[How to complete this task] Each line of the data should be transcribed exactly as given.

======

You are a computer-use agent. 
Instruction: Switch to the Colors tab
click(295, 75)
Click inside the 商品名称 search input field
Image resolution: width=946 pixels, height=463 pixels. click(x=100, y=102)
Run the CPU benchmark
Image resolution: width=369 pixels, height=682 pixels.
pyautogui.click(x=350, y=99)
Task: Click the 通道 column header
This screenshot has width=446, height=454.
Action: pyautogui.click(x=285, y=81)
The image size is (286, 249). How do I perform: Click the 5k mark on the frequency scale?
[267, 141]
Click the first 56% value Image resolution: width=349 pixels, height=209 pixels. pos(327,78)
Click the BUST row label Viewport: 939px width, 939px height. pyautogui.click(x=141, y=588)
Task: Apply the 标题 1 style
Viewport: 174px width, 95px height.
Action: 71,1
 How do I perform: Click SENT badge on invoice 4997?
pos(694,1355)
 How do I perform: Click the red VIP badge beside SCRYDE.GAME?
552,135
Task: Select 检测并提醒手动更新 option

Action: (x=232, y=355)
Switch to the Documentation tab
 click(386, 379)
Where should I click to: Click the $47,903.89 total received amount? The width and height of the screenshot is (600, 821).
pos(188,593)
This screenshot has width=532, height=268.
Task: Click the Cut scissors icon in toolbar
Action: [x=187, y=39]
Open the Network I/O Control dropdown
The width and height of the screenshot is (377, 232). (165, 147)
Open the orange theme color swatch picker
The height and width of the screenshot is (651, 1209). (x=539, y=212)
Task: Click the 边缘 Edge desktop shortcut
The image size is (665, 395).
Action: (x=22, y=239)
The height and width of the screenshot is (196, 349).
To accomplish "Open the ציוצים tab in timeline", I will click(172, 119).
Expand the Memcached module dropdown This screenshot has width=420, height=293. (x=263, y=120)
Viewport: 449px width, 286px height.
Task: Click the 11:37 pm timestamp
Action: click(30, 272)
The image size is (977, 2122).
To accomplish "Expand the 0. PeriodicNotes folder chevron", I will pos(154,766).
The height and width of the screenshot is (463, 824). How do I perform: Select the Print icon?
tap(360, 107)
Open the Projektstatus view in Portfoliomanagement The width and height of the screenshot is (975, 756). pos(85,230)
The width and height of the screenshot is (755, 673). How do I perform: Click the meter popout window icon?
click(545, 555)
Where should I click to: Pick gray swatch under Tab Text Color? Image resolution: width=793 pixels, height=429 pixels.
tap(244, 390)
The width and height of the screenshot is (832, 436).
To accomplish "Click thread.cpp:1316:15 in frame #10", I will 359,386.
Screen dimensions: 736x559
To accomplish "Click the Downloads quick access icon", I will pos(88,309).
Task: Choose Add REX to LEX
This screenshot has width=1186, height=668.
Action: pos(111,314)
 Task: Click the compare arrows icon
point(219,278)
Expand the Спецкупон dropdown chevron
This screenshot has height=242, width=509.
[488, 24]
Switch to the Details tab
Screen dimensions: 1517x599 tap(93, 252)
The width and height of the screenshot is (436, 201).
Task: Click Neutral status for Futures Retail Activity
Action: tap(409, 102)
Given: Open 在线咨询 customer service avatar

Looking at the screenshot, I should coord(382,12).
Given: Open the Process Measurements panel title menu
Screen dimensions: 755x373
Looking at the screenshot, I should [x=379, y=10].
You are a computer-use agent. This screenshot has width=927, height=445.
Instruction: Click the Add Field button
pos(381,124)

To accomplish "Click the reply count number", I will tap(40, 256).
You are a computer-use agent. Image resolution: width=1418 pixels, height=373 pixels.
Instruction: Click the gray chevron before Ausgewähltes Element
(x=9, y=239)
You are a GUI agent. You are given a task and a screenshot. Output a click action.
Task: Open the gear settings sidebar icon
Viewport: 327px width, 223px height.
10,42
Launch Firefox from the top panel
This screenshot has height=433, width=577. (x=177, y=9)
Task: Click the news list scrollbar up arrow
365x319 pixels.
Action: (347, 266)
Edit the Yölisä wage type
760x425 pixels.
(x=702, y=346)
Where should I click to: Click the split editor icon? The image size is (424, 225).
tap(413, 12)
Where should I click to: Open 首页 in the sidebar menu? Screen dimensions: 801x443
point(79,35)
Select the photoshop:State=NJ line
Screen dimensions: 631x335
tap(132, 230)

======

[Result for this exercise]
You are a computer-use agent. 
Instruction: Switch to the Colors tab
click(295, 75)
Click inside the 商品名称 search input field
Image resolution: width=946 pixels, height=463 pixels. click(x=100, y=102)
Run the CPU benchmark
Image resolution: width=369 pixels, height=682 pixels.
pyautogui.click(x=350, y=99)
Task: Click the 通道 column header
This screenshot has width=446, height=454.
Action: pyautogui.click(x=285, y=81)
The image size is (286, 249). How do I perform: Click the 5k mark on the frequency scale?
[267, 141]
Click the first 56% value Image resolution: width=349 pixels, height=209 pixels. pos(327,78)
Click the BUST row label Viewport: 939px width, 939px height. pyautogui.click(x=141, y=588)
Task: Apply the 标题 1 style
Viewport: 174px width, 95px height.
Action: 71,1
 How do I perform: Click SENT badge on invoice 4997?
pos(694,1355)
 How do I perform: Click the red VIP badge beside SCRYDE.GAME?
552,135
Task: Select 检测并提醒手动更新 option

Action: (x=232, y=355)
Switch to the Documentation tab
 click(386, 379)
Where should I click to: Click the $47,903.89 total received amount? The width and height of the screenshot is (600, 821).
pos(188,593)
This screenshot has width=532, height=268.
Task: Click the Cut scissors icon in toolbar
Action: [x=187, y=39]
Open the Network I/O Control dropdown
The width and height of the screenshot is (377, 232). (165, 147)
Open the orange theme color swatch picker
The height and width of the screenshot is (651, 1209). (x=539, y=212)
Task: Click the 边缘 Edge desktop shortcut
The image size is (665, 395).
Action: (x=22, y=239)
The height and width of the screenshot is (196, 349).
To accomplish "Open the ציוצים tab in timeline", I will click(172, 119).
Expand the Memcached module dropdown This screenshot has width=420, height=293. (x=263, y=120)
Viewport: 449px width, 286px height.
Task: Click the 11:37 pm timestamp
Action: click(30, 272)
The image size is (977, 2122).
To accomplish "Expand the 0. PeriodicNotes folder chevron", I will pos(154,766).
The height and width of the screenshot is (463, 824). How do I perform: Select the Print icon?
tap(360, 107)
Open the Projektstatus view in Portfoliomanagement The width and height of the screenshot is (975, 756). pos(85,230)
The width and height of the screenshot is (755, 673). How do I perform: Click the meter popout window icon?
click(545, 555)
Where should I click to: Pick gray swatch under Tab Text Color? Image resolution: width=793 pixels, height=429 pixels.
tap(244, 390)
The width and height of the screenshot is (832, 436).
To accomplish "Click thread.cpp:1316:15 in frame #10", I will 359,386.
Screen dimensions: 736x559
To accomplish "Click the Downloads quick access icon", I will pos(88,309).
Task: Choose Add REX to LEX
This screenshot has width=1186, height=668.
Action: pos(111,314)
 Task: Click the compare arrows icon
point(219,278)
Expand the Спецкупон dropdown chevron
This screenshot has height=242, width=509.
[488, 24]
Switch to the Details tab
Screen dimensions: 1517x599 tap(93, 252)
The width and height of the screenshot is (436, 201).
Task: Click Neutral status for Futures Retail Activity
Action: tap(409, 102)
Given: Open 在线咨询 customer service avatar

Looking at the screenshot, I should coord(382,12).
Given: Open the Process Measurements panel title menu
Screen dimensions: 755x373
Looking at the screenshot, I should [x=379, y=10].
You are a computer-use agent. This screenshot has width=927, height=445.
Instruction: Click the Add Field button
pos(381,124)

To accomplish "Click the reply count number", I will tap(40, 256).
You are a computer-use agent. Image resolution: width=1418 pixels, height=373 pixels.
Instruction: Click the gray chevron before Ausgewähltes Element
(x=9, y=239)
You are a GUI agent. You are given a task and a screenshot. Output a click action.
Task: Open the gear settings sidebar icon
Viewport: 327px width, 223px height.
10,42
Launch Firefox from the top panel
This screenshot has height=433, width=577. (x=177, y=9)
Task: Click the news list scrollbar up arrow
365x319 pixels.
Action: (347, 266)
Edit the Yölisä wage type
760x425 pixels.
(x=702, y=346)
Where should I click to: Click the split editor icon? The image size is (424, 225).
tap(413, 12)
Where should I click to: Open 首页 in the sidebar menu? Screen dimensions: 801x443
point(79,35)
Select the photoshop:State=NJ line
Screen dimensions: 631x335
tap(132, 230)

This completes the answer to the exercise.